**DATA FOR ANALYSIS:**
==*==

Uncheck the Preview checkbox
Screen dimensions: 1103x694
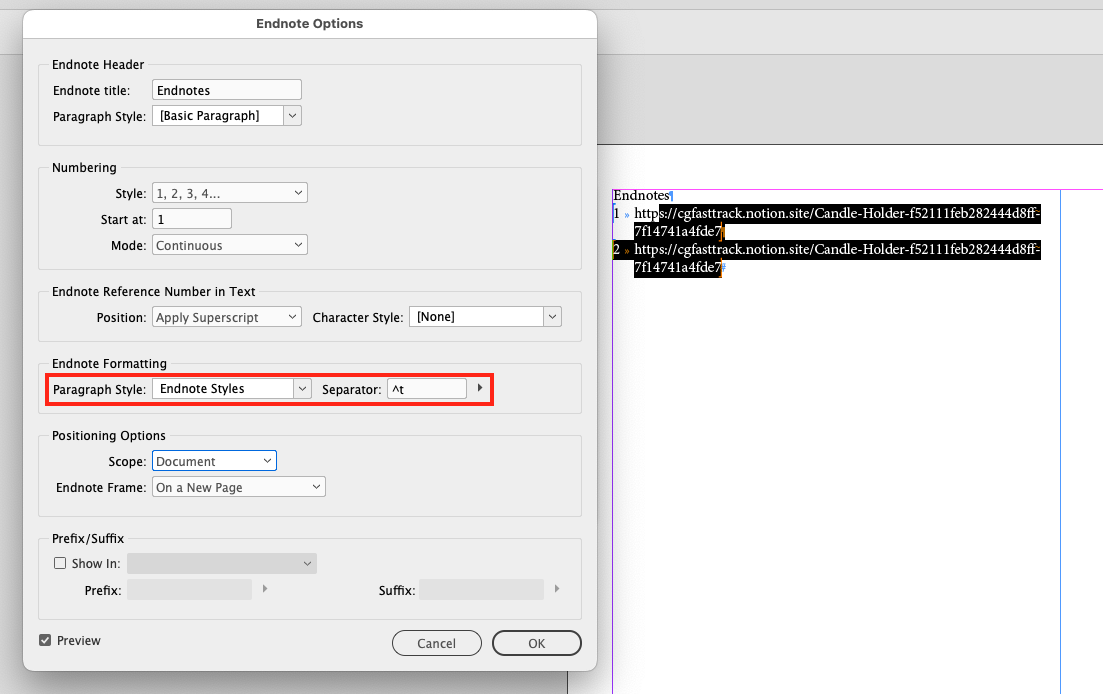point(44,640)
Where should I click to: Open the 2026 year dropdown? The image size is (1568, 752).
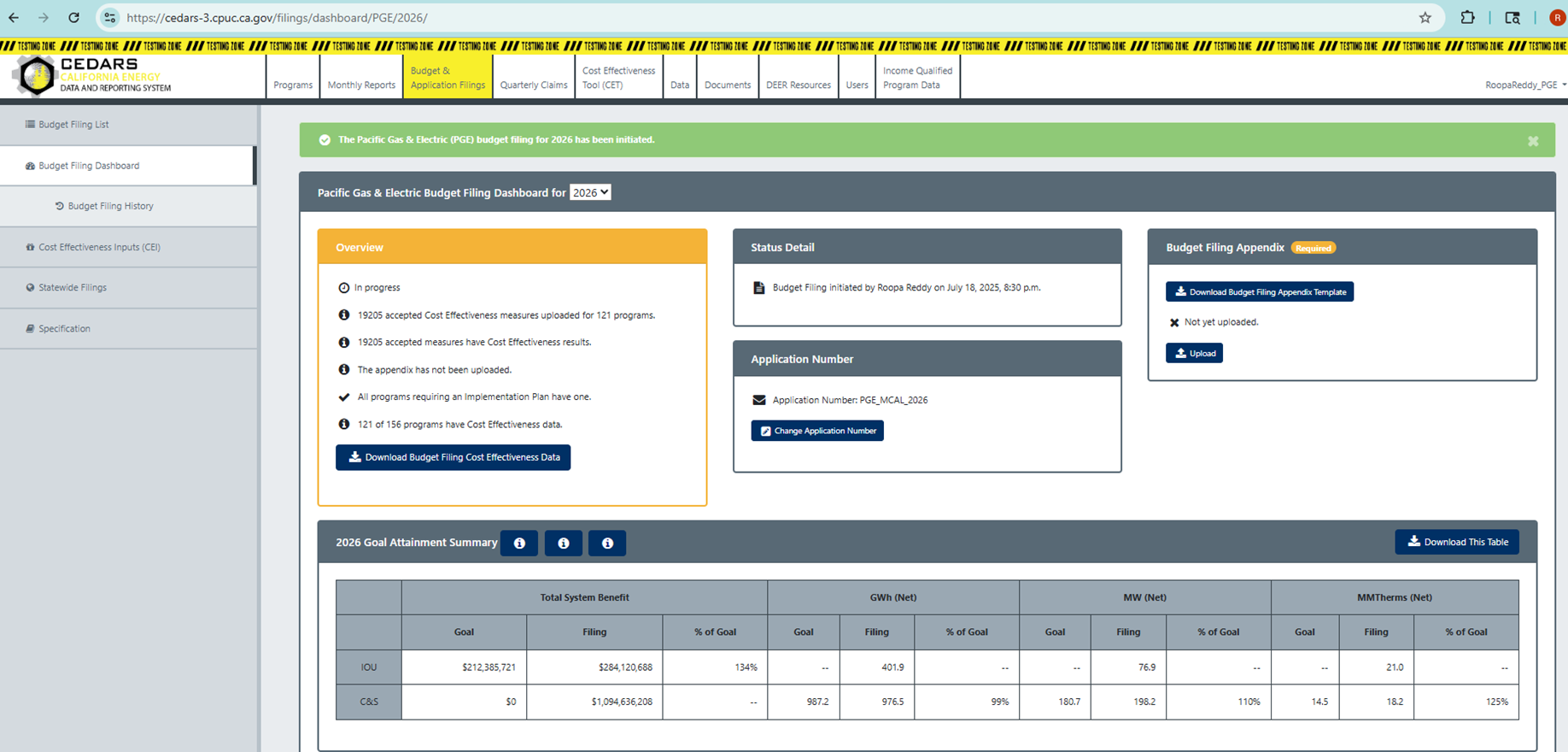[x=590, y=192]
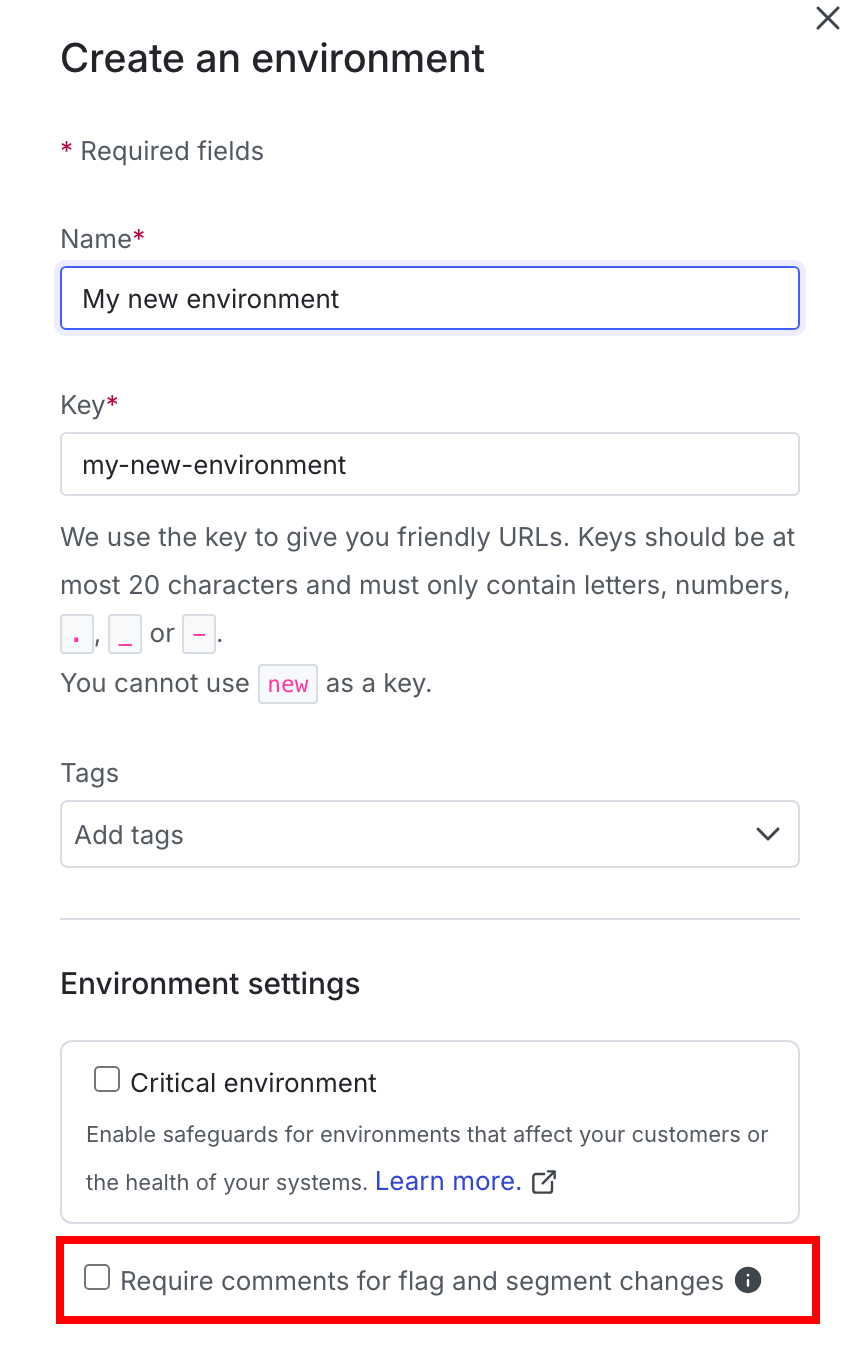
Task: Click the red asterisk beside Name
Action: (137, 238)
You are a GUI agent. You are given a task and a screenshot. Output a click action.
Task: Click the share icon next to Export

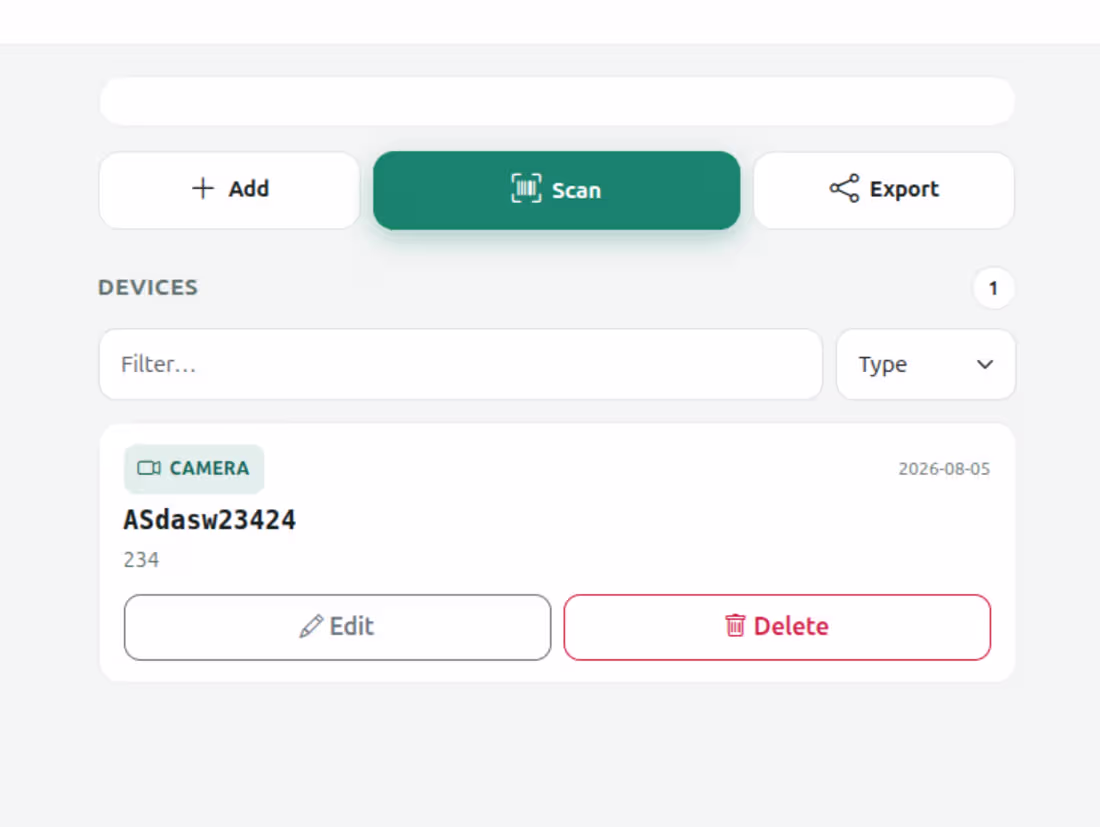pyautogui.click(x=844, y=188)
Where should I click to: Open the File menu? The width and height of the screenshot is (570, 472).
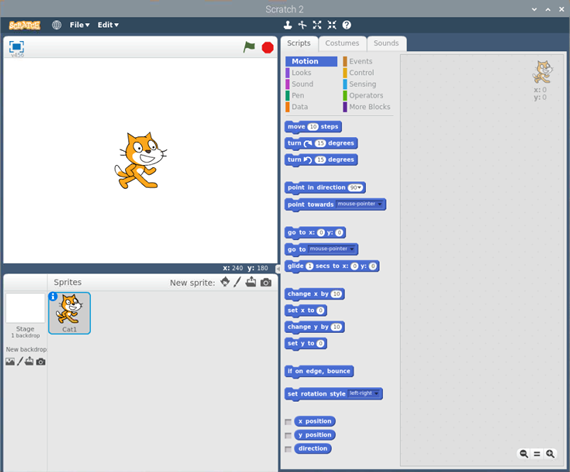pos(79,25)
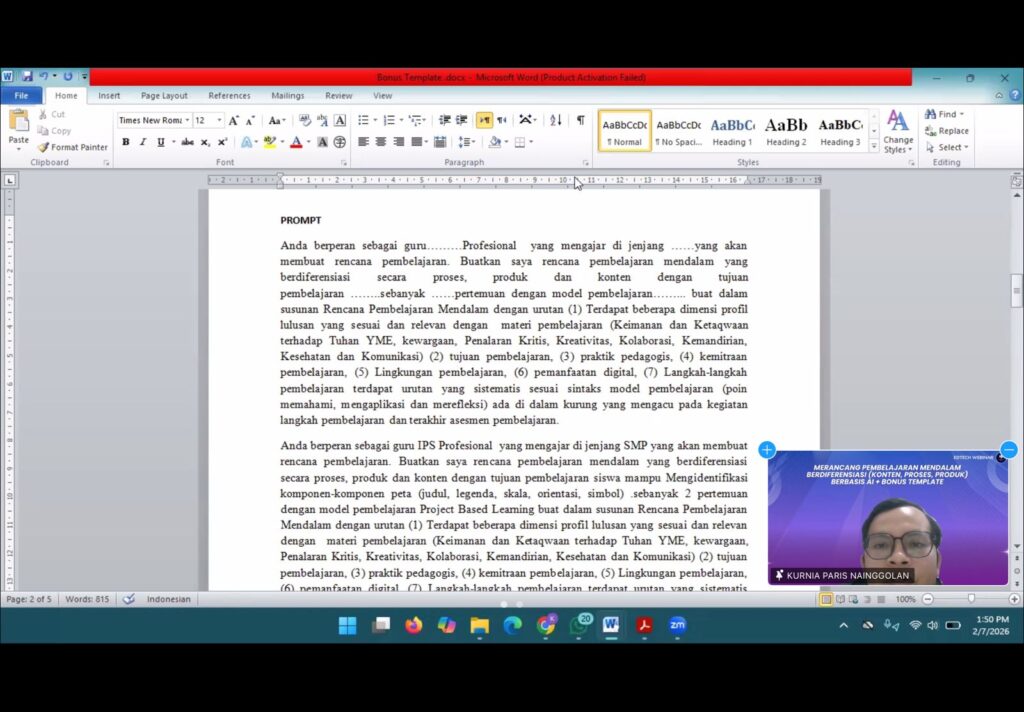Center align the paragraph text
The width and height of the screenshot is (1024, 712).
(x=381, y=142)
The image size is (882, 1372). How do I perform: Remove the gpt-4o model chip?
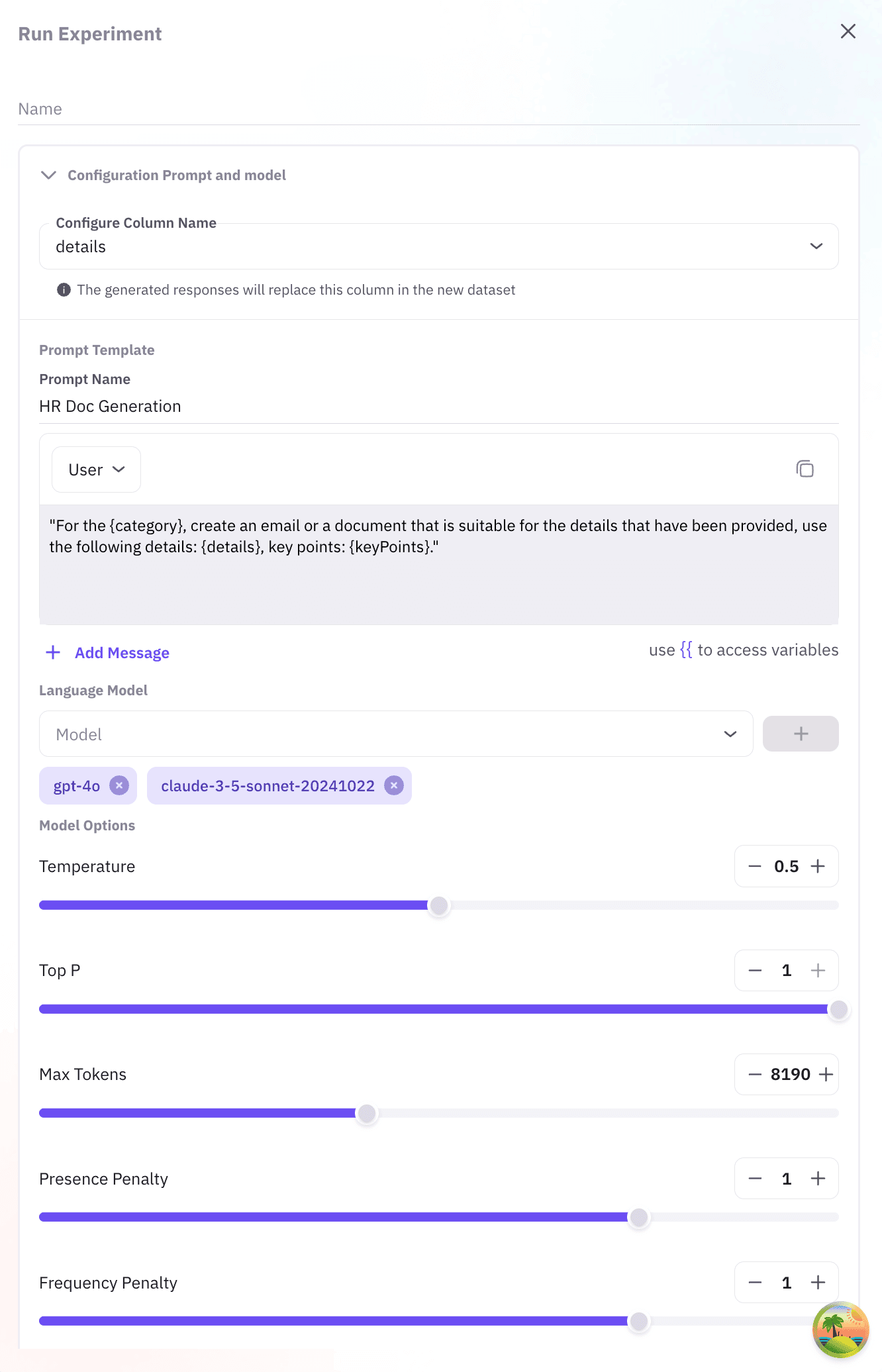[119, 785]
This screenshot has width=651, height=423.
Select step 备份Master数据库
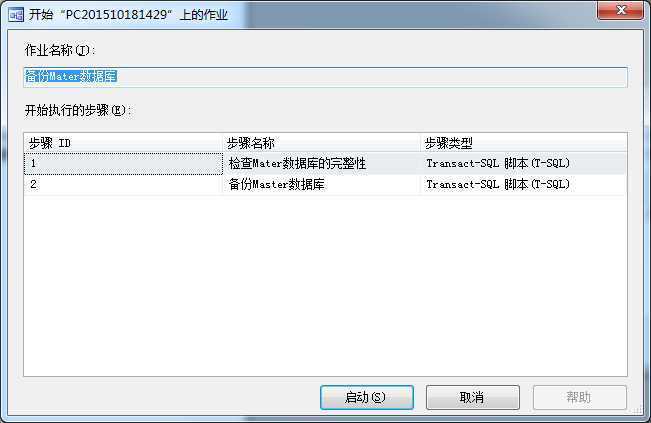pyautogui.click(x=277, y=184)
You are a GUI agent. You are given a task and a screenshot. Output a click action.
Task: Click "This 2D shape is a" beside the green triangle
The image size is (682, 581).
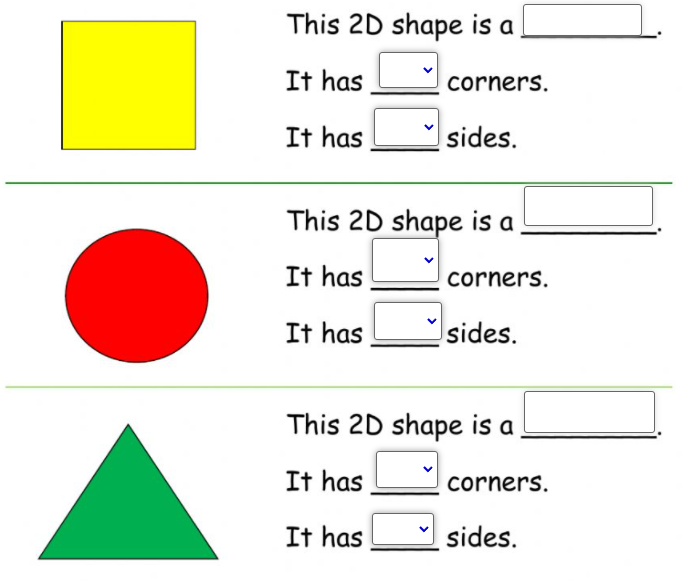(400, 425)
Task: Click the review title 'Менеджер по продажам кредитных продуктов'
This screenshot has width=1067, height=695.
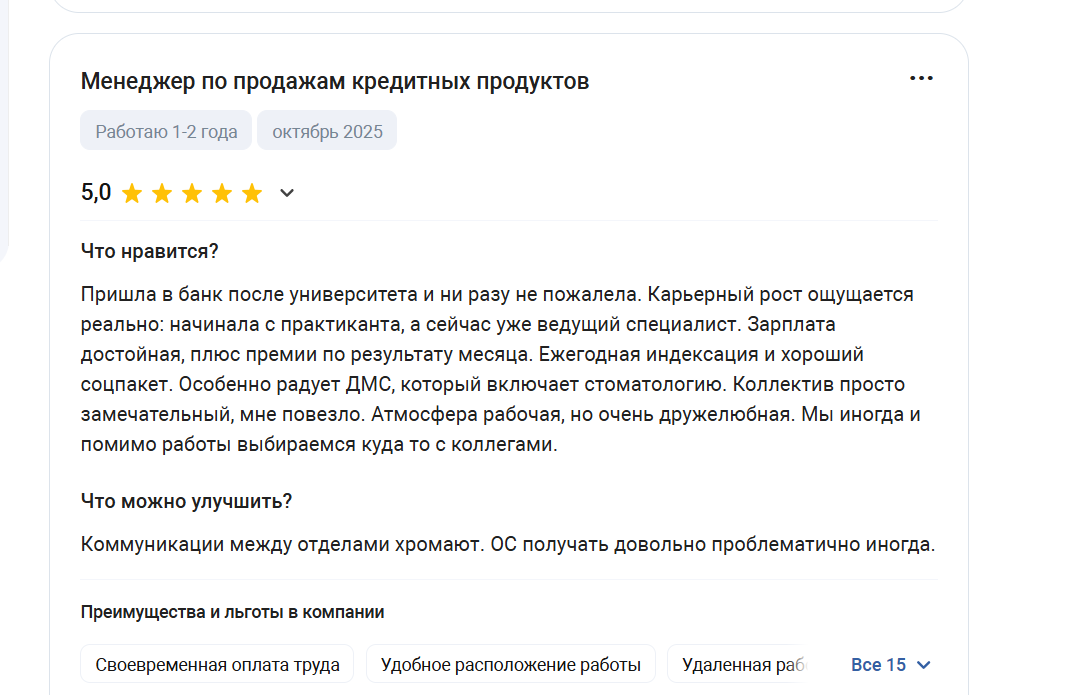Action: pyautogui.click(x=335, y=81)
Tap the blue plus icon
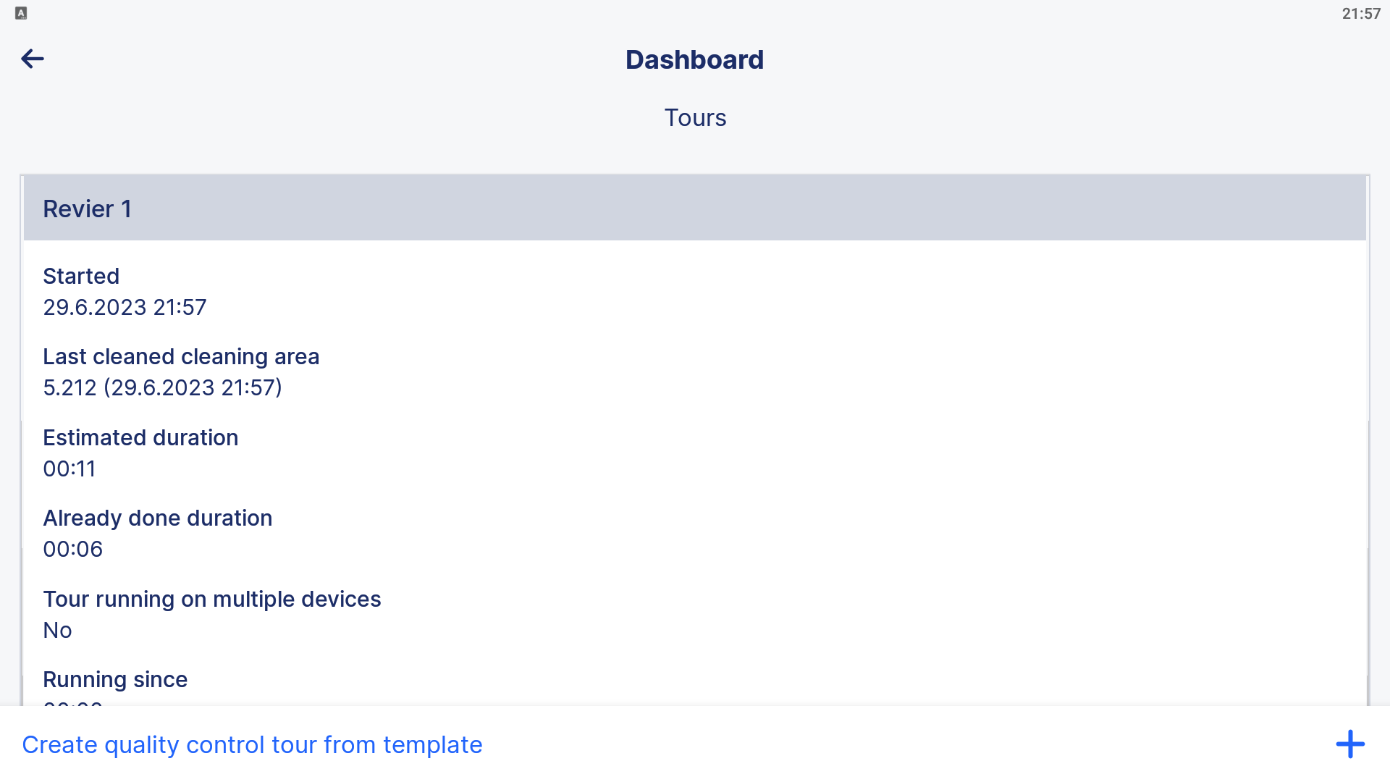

==*==

**EXERCISE:** Restate each entry word for word, leaving out any pictures.

**OUTPUT:**
Uncheck the Preview checkbox
Screen dimensions: 1103x694
point(44,640)
Where should I click to: Open the 2026 year dropdown? The image size is (1568, 752).
[x=590, y=192]
Task: Click the red asterisk beside Name
Action: (137, 238)
You are a GUI agent. You are given a task and a screenshot. Output a click action.
Task: Click the share icon next to Export

pyautogui.click(x=844, y=188)
Where should I click to: Open the File menu? The width and height of the screenshot is (570, 472).
pos(79,25)
Center align the paragraph text
The width and height of the screenshot is (1024, 712).
(x=381, y=142)
The image size is (882, 1372). How do I perform: Remove the gpt-4o model chip?
[119, 785]
This screenshot has width=651, height=423.
Select step 备份Master数据库
pyautogui.click(x=277, y=184)
You are a GUI agent. You are given a task and a screenshot. Output a click action.
Task: Click "This 2D shape is a" beside the green triangle
The image size is (682, 581).
(400, 425)
Task: Click the review title 'Менеджер по продажам кредитных продуктов'
This screenshot has width=1067, height=695.
Action: pyautogui.click(x=335, y=81)
Tap the blue plus icon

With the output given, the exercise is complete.